PROVIDED DATA –
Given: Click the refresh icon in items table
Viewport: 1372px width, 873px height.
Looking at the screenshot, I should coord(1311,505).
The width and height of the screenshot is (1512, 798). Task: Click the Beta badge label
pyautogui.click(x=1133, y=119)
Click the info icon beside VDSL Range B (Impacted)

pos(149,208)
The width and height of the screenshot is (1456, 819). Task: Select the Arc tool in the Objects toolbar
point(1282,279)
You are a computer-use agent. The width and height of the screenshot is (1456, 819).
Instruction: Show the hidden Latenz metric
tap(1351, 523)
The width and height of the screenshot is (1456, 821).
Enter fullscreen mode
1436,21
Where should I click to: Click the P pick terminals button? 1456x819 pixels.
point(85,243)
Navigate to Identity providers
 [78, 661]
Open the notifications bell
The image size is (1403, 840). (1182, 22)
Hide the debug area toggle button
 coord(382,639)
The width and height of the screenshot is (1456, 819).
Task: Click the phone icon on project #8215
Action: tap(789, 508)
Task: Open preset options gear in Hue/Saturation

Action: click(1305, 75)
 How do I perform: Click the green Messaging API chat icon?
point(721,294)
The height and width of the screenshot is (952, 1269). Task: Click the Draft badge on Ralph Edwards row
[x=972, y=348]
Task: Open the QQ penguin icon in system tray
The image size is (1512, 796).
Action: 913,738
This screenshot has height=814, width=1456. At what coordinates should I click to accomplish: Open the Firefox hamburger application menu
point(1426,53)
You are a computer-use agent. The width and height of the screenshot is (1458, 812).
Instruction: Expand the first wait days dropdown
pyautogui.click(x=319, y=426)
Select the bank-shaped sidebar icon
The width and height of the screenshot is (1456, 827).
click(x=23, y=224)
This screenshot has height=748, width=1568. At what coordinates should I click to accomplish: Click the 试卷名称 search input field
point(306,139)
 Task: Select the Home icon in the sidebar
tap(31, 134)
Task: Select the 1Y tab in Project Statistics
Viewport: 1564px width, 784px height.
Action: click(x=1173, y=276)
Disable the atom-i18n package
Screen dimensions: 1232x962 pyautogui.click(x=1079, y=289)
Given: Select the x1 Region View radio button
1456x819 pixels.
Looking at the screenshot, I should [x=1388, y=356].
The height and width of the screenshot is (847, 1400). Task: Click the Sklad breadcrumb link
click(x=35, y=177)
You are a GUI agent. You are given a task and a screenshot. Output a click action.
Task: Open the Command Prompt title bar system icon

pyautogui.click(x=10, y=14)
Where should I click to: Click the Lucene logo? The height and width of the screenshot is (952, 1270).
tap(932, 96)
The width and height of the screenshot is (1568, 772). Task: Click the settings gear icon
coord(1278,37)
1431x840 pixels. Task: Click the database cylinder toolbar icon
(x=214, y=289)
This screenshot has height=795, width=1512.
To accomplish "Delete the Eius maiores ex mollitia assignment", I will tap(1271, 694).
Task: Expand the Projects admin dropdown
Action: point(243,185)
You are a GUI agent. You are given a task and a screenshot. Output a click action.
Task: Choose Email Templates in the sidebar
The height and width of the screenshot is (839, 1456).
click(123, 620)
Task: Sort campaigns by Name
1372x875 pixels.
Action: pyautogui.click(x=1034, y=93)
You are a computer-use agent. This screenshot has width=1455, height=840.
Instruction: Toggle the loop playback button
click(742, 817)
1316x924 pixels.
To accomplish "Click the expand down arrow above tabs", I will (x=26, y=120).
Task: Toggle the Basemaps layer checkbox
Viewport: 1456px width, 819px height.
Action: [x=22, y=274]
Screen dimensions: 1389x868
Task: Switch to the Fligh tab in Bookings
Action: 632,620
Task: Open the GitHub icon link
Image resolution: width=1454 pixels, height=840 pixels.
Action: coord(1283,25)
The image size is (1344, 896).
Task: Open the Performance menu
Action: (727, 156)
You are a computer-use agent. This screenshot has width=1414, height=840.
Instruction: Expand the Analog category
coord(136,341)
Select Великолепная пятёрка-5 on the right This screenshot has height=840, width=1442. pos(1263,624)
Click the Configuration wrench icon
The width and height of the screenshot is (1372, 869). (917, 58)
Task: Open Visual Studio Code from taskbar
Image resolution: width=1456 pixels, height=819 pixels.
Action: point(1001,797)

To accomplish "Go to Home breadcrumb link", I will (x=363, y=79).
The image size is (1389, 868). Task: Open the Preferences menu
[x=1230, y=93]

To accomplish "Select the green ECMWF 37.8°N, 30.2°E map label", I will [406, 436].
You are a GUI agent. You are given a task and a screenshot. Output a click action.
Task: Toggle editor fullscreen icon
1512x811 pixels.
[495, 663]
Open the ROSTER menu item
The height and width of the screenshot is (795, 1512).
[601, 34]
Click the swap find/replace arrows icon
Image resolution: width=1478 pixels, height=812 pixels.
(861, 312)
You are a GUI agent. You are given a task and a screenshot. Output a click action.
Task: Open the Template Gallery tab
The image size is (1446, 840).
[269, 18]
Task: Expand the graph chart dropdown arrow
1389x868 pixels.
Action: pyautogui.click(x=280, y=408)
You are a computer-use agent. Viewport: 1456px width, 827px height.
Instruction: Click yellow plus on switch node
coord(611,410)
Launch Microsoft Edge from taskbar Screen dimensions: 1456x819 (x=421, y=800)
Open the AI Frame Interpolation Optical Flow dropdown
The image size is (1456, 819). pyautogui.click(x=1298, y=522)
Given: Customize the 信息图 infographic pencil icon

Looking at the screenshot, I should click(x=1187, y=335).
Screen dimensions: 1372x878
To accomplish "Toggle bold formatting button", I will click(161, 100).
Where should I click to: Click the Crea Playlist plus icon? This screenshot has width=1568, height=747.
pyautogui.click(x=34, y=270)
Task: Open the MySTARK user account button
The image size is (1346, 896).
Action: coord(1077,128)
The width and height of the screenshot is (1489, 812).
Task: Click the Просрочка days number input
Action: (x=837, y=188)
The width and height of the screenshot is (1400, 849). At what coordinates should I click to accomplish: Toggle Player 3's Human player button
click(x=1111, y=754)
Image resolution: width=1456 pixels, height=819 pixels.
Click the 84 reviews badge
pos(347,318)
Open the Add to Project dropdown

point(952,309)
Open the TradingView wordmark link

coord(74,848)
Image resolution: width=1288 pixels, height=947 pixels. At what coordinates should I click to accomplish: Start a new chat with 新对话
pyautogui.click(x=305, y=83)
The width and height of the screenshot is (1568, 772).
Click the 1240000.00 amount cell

EXERCISE DETAILS – Check every line of the data above for the string "taskbar", and copy those that have it.

YOUR SOLUTION –
Task: Open Visual Studio Code from taskbar
Launch Microsoft Edge from taskbar Screen dimensions: 1456x819 (x=421, y=800)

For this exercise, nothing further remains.